Perhaps a book would quiet her restless mind.
She first opened Burney's novel, but the plight of the heroine—nameless, alone, reliant on the kindness of strangers—only made her more sad. So, she turned to
Don Juan
, an anonymous satire on literature and society that everyone attributed to the exiled Lord Byron. The poem recounted the love affair between a hapless Don JOO-un (as the rhyme told her to pronounce it) and the older, beautiful, and married Donna Julia. Throughout, Byron offered clever digressions on the work of other English poets. Sophia found much of the first canto amusing. But at Donna Julia's defense of women trapped in unfulfilling arranged marriages, Sophia grew pensive. Donna Julia's farewell to her lover reminded Sophia of herself and Aidan.
Closing the book on her finger, she leaned her head back against the arm of the chaise. Tears welled in her eyes, but did not fall.
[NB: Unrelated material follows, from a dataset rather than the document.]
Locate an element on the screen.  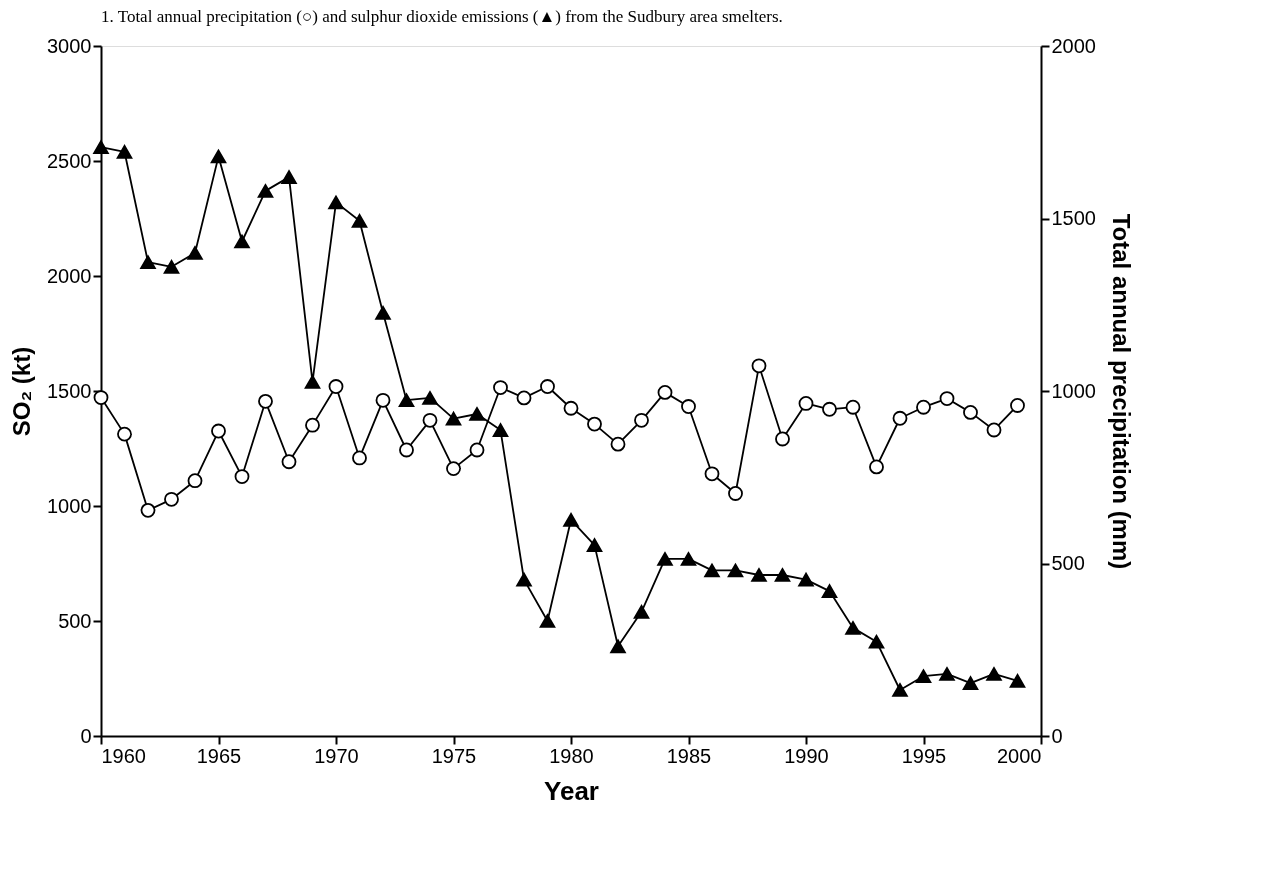
x-tick-label: 1985 is located at coordinates (689, 756).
She had believed their passion would connect them across the years, that they could not meet without emotion, even if it were hate. She had been wrong. And like Donna Julia, she was left with a heart still his, remembering every caress as if it were burned into her skin.
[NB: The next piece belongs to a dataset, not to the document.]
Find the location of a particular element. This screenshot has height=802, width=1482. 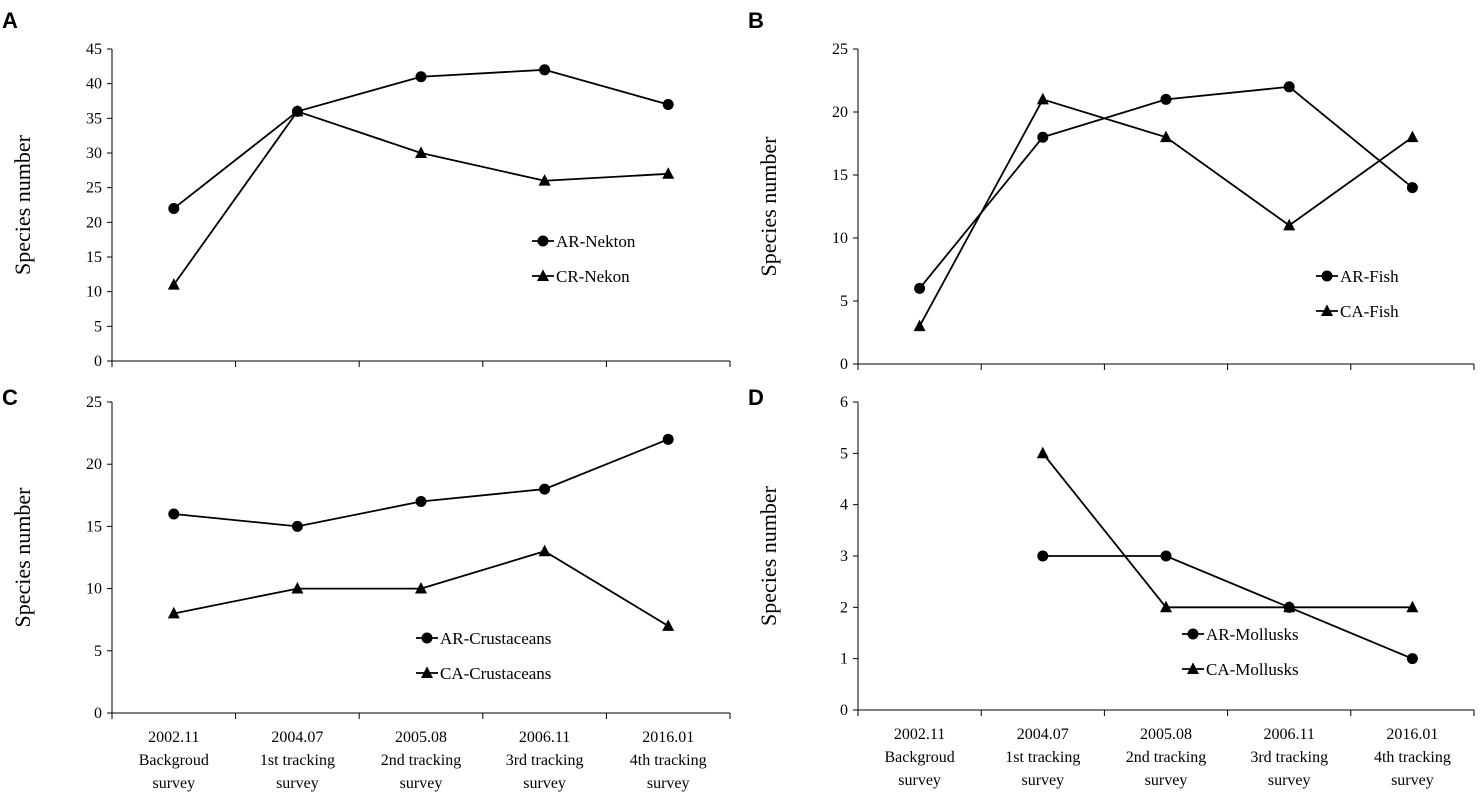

Yet, she consoled herself, the meeting she had dreaded for a decade had come and passed. And she had survived.
Tomorrow she would set her love for him behind, knowing that no spark was left. But for what was left of tonight, she would mourn.
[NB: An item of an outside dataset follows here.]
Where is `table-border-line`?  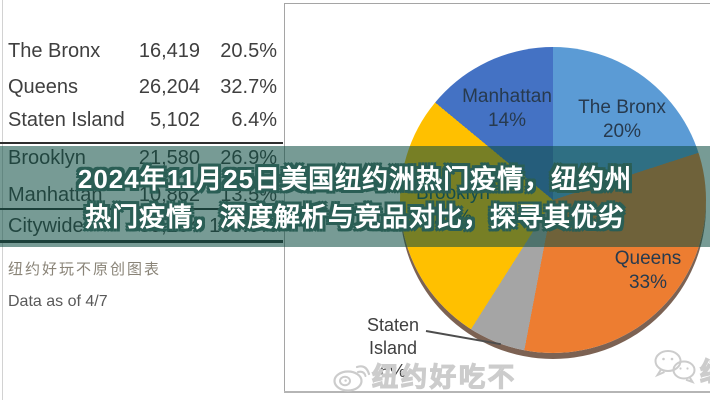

She opened the book to the place marked by her finger. She read again Julia's parting lines to Juan, this time adapting them as a farewell to her passion for Aidan:
“You will proceed in pleasure, and in pride,
Beloved and loving many; . . . but I cannot cast aside
The passion which still rages as before,
And so farewell—forgive me, love me—No,
That word is idle now—but let it go.”
That night Sophia dreamt of Tom. He was handing her the papers. “Are you sure you want the responsibility of these? I could send them to Aldine with instructions to keep them sealed. When it was time, you could instruct him how to proceed.”
She'd refused. “The risk is too great. They could go astray. Someone could read them. They will be safer with me.”
He'd covered her hands with his hands and pressed a kiss to her forehead. “You are remarkable, Sophia. Few women would agree to this.”
It had been the last time they had touched.
* * *
For a decade, Aidan's dream had begun the same. Sophia slipped into his room, smiling, her long dark hair loose around her shoulders, a white shift sheer against her limbs. Locking the door behind her, she would run soundlessly into his arms, kiss his neck, his face, his lips. Her hands would caress his chest and back. She would thread his hair through her fingers, as she held him tightly, passionately. She would lead him to the edge of the bed, holding her finger to her lips for silence. He would watch, silent, as her clothes dropped to the floor around her feet. In bed, he would be entranced by the sight of her, naked above him, beneath him, caught in the embrace of her long, slender arms. He would revel in her caresses, then sate his desire in the softness of her body, as she called his name in ecstasy.
If Aidan could have awoken at the moment of their shared climax, he might have found the dream a pleasant residual of youthful passion—a strange quirk of memory that allowed him to enjoy her body over and over. But the dream never ended there. It always shifted to any of a series of endings, all betrayals. Sometimes she would simply disappear from his arms to the sound of mocking laughter. Sometimes he would search for her, calling her name in the darkened halls of his family home, but finding only the echo of his own voice. Other times she would run away from him, and no matter how hard he ran he could never catch her. Frequently he would find her in a lighted ballroom, dancing, being swept away by partner after partner, always out of reach. Often, she ran into the arms of another man, a man he trusted and called friend, and that man would lead her into a waiting carriage. Aidan would stand on the porch steps, helpless to stop the carriage, watching it disappear into the night, her name unvoiced on his lips.